■ **Activity**: Transcribe everything in the limma design thread from "design <- model.matrix(~0" down to "the ratios beforehand.".
Source document Start Marker
1. Analysis option 1 is to take the ratio of cell expr/tissue expr and perform DE gene analysis on the ratio values as usual with limma. But, there's some squirrely things that happen to ratios with low-abundance genes, and I'm not certain that limma will enjoy working with ratios of counts when it's used to working with counts. (Maybe this is wrong- I'm of the RNAseq generation, but I know limma was developed for microarrays.)

2. Analysis option 2 is to keep the cell expr data and the tissue expr data separate, perform DE analysis on them individually, and compare the resulting lists of DE genes afterward, noting which genes appear on the cell-specific list and which appear on both the cell-specific and tissue-specific lists.

3. Analysis option 3 is to set up a model matrix that includes the paired cell and tissue samples from each animal and looks at the difference between treatment and control within time points and across time points. I can't wrap my head around what the model matrix would look like. In the case of a within-time point analysis, I could treat the tissue expression of each sample like a baseline expression, but how to test for genes that are differentially regulated between time 0 and time 1 and between treatment and control, accounting for background tissue expression eludes me.

Thanks so much for any thoughts/designs you have!

limma rnaseq rna-seq model-matrix multiple factor design • 1.5k views

ADD COMMENT • link updated 6.7 years ago by Aaron Lun ★ 28k • written 6.7 years ago by smurray ▴ 10

score 2 · Accepted Answer · 2017-08-11

Option 3. Let's start with a simple example that captures most of your experimental design:

treatment <- rep(c("con", "tr"), each=8)
mode <- rep(c("cell", "tissue"), 4)
time <- rep(rep(c("24", "48"), each=4), 2)
animal <- factor(rep(1:8, each=2))

The easiest thing to do is this:

grouping <- paste(treatment, time, mode, sep=".")
design <- model.matrix(~0 + animal + grouping)
design <- design[,!grepl("cell", colnames(design))] # get to full rank

The first 8 coefficients are the animal-specific blocking factors and are not of scientific interest. The last four coefficients represent the log-fold change of the tissue samples over the cell-type specific samples for each treatment/time group. Comparisons between these coefficients will represent comparisons between the log-fold changes, i.e., is the tissue/cell log-fold change the same between treatment and control conditions? This is basically a smarter way of doing option 1 without explicitly computing the ratios beforehand.
Source document End Marker
Provided data Start Marker
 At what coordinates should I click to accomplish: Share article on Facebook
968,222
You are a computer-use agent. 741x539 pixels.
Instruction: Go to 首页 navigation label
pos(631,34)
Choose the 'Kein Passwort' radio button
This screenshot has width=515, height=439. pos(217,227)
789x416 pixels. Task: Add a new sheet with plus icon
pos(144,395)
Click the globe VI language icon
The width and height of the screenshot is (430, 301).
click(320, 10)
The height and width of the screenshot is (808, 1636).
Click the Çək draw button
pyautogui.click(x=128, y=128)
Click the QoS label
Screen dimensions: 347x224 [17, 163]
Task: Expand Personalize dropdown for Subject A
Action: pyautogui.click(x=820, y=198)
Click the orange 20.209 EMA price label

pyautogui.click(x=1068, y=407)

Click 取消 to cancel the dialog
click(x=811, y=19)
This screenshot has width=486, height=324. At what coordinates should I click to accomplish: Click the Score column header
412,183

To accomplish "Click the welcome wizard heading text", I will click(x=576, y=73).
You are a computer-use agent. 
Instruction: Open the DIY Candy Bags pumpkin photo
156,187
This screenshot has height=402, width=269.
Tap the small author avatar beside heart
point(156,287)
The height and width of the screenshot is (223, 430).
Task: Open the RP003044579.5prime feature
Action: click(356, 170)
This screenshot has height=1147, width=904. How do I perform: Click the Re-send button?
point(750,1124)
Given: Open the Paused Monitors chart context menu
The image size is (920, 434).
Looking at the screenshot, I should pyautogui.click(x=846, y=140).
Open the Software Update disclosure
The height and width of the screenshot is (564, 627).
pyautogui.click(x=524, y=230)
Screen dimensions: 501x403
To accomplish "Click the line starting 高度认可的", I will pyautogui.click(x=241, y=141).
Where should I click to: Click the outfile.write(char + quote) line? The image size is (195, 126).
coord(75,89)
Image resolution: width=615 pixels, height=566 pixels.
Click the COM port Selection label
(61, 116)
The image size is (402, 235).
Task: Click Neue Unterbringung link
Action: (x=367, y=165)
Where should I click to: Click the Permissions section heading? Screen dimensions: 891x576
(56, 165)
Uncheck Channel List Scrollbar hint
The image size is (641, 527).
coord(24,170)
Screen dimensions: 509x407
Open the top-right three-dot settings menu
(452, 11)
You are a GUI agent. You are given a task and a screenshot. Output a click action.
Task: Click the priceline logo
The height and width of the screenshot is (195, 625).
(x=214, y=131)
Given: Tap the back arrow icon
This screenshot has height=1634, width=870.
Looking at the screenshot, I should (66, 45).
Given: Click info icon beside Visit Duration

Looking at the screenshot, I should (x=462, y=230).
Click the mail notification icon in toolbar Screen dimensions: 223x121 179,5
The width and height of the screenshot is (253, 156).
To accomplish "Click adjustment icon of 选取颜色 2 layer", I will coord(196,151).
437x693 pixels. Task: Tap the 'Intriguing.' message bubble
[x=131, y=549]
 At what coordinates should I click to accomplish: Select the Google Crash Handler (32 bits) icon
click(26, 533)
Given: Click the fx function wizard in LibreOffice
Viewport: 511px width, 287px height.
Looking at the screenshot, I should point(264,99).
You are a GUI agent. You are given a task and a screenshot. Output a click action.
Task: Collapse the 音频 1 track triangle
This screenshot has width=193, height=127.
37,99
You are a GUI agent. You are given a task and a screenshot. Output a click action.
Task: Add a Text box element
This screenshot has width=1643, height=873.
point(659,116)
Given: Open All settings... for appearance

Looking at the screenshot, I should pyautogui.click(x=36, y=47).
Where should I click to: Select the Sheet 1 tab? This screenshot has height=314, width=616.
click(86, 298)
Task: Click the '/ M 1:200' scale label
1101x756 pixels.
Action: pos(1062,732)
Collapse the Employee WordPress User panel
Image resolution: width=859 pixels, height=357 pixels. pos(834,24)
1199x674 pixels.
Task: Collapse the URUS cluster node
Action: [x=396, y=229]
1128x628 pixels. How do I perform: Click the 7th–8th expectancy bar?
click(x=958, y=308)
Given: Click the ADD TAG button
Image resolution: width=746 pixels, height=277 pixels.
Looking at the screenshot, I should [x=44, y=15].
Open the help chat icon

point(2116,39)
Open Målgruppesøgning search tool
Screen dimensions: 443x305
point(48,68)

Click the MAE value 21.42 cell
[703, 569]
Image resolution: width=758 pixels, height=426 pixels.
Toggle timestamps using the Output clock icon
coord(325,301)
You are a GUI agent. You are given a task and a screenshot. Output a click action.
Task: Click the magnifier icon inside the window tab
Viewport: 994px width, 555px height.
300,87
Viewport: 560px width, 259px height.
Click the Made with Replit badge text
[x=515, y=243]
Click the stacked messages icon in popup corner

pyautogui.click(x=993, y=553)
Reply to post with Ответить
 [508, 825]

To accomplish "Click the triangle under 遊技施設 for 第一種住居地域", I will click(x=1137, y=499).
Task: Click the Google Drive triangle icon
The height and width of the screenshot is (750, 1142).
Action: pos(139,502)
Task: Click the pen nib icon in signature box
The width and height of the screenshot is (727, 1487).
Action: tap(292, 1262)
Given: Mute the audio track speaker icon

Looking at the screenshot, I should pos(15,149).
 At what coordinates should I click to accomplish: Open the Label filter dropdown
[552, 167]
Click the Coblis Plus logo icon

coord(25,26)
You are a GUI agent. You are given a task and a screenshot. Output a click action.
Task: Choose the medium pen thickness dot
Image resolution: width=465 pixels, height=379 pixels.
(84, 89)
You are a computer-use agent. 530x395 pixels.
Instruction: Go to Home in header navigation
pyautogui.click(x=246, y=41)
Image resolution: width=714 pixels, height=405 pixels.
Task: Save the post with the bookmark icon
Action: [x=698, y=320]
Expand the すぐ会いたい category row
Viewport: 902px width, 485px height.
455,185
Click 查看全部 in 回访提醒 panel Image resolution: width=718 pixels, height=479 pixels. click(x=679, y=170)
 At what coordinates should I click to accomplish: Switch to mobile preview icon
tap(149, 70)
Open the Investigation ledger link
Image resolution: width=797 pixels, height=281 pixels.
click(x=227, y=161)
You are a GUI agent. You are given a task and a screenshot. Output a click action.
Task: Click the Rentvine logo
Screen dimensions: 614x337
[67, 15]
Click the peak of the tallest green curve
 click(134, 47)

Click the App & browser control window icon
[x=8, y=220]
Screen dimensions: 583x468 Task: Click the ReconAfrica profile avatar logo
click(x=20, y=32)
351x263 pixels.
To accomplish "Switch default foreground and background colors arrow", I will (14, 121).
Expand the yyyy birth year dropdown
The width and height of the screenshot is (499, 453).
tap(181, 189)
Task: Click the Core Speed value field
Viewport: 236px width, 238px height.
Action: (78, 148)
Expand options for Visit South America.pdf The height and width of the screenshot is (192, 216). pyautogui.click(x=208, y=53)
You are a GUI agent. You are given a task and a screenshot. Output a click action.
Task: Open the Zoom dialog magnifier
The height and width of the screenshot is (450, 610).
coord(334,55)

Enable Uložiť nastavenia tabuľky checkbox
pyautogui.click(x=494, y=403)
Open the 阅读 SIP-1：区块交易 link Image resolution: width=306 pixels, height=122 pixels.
Provided data End Marker
■ **Task result**:
design <- model.matrix(~0 + animal + grouping)
design <- design[,!grepl("cell", colnames(design))] # get to full rank

The first 8 coefficients are the animal-specific blocking factors and are not of scientific interest. The last four coefficients represent the log-fold change of the tissue samples over the cell-type specific samples for each treatment/time group. Comparisons between these coefficients will represent comparisons between the log-fold changes, i.e., is the tissue/cell log-fold change the same between treatment and control conditions? This is basically a smarter way of doing option 1 without explicitly computing the ratios beforehand.